Thursday, 1 November 2012

Mendung pagi masih bergelayut di angkasa yang hitam. Jakarta pagi ini masih begitu sepi. Jalan-jalan masih lengang. Angkot-angkot yang biasa berkeliaran berebut penumpang baru satu-satu mulai terlihat. Beberapa pengendara motor berjaket berhelm melaju pelan di atas sepeda motor berlampu redup. Menembus pekatnya pagi yang berselimut kabut. Rintik-rintik hujan satu-satu mulai turun. Menetes di aspal hitam dan menghilang. Beberapa lampu jalan masih terlihat menyala. Kemudian satu demi satu padam dengan sendirinya. Angin sepoi-sepoi dingin berhembus pelan. Seperti jarum-jarum tajam yang menusuk-nusuk kulit. Nyeri dan dingin sekali.

Waktu belum juga pukul enam pagi. Aku sampai di tempat kubekerja. Belum banyak teman sejawat di sini. Hanya beberapa CS dan OB telah terlihat sibuk. Sibuk dengan pekerjaannya sendiri-sendiri. Seperti biasa, sesampai di sini, tempat pertama menjadi tujuanku tak lain adalah sebuah meja tua. Meja tua yang letaknya di pojok halaman yang lumayan luas. Di tempat inilah aku biasa menunggu mulainya jam kerja. Secangkir kopi hitam terlebih dulu telah kusedu dengan air hangat yang tersedia di dapur. Sementara di tanganku tak lepas dari sebatang rokok filter yang sudah menyala. Sesekali kuhisap perlahan kemudian secara perlahan kuhembus kembali. Asap putih tebal tampak mengepul. Menggumpal dan membubung menjauh kemudian menghilang. Seperti membawa terbang menjauh mimpi-mimpiku yang kurenda semalaman.

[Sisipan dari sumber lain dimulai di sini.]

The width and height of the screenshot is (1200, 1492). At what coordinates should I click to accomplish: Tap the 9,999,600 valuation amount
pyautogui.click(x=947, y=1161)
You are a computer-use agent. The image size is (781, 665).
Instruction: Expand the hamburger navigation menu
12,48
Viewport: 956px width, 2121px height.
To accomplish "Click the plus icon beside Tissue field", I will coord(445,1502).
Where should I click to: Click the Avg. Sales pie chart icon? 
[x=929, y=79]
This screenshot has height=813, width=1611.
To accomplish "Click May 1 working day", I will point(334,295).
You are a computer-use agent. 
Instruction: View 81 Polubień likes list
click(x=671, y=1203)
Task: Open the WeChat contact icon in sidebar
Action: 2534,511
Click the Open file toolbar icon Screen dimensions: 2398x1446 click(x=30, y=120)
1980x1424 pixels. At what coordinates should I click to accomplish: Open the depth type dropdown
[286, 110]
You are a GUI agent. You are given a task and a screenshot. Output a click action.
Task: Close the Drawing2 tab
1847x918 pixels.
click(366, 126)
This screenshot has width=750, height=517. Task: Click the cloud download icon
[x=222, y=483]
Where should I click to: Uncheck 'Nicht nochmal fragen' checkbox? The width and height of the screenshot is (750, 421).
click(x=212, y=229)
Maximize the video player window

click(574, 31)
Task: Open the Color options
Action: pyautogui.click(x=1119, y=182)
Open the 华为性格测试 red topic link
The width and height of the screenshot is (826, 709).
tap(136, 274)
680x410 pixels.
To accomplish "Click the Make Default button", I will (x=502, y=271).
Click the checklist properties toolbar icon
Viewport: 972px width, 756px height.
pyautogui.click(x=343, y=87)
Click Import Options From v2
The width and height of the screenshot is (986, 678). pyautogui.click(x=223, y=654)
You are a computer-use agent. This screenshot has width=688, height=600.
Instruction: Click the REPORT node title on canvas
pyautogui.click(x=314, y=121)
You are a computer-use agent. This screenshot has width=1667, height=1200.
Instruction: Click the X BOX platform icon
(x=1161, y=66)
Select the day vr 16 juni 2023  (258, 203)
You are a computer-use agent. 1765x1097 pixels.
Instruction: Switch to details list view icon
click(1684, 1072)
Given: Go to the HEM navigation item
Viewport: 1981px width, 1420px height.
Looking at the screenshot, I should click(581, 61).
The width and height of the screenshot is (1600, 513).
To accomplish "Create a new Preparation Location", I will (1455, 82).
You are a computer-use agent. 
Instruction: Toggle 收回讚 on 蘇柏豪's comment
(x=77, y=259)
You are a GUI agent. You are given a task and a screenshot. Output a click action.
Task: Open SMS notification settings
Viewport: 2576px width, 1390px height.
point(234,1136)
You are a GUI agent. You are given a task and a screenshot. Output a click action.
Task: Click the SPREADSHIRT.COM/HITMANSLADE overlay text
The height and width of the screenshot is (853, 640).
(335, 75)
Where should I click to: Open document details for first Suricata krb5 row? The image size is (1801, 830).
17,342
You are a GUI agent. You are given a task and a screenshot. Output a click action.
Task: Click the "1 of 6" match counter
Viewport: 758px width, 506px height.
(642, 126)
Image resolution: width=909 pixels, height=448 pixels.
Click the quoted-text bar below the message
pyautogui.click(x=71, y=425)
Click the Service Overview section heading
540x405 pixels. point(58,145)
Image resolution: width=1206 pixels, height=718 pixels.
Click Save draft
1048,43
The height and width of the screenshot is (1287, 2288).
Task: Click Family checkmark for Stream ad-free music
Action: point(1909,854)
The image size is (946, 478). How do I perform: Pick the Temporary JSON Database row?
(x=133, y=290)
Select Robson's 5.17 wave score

Pagi ini, kulihat dia tidak seperti pagi-pagi yang telah lalu. Tak kulihat keceriaan tampak di wajahnya. Terlebih dengan pakaian yang dikenakannya sepeti itu. Terkesan serampangan menurutku. Sebuah kombinasi warna yang tak serasi sama sekali. Potongan celana hitam panjang dipaksa menyatu dengan blazzer cokelat abu-abu. Tampak begitu kaku dan beku. Mungkin sebeku dan sekaku sikapnya padaku. Setidaknya, itu kesan yang kudapat darinya pagi ini. Nyatanya, dia kini memilih duduk berjam-jam di depan komputer. Lalu sibuk dengan seabrek pekerjaan-pekerjaan rutinnya tanpa memandang sebelah mata pun terhadapku.

Melihat dia seperti itu. Nyaliku kian ciut. Hatiku makin kecut. Pikiran pun bertambah kusut. Kuurungkan niatku berbincang dengannya untuk sekedar mengurangi beban pikiranku pagi ini. Biarlah beban dan persoalanku menjadi beban dan persoalanku sendiri. Mungkin itu lebih baik. Setidaknya aku tidak membebani sahabatku sendiri, yang mungkin juga sedang banyak beban.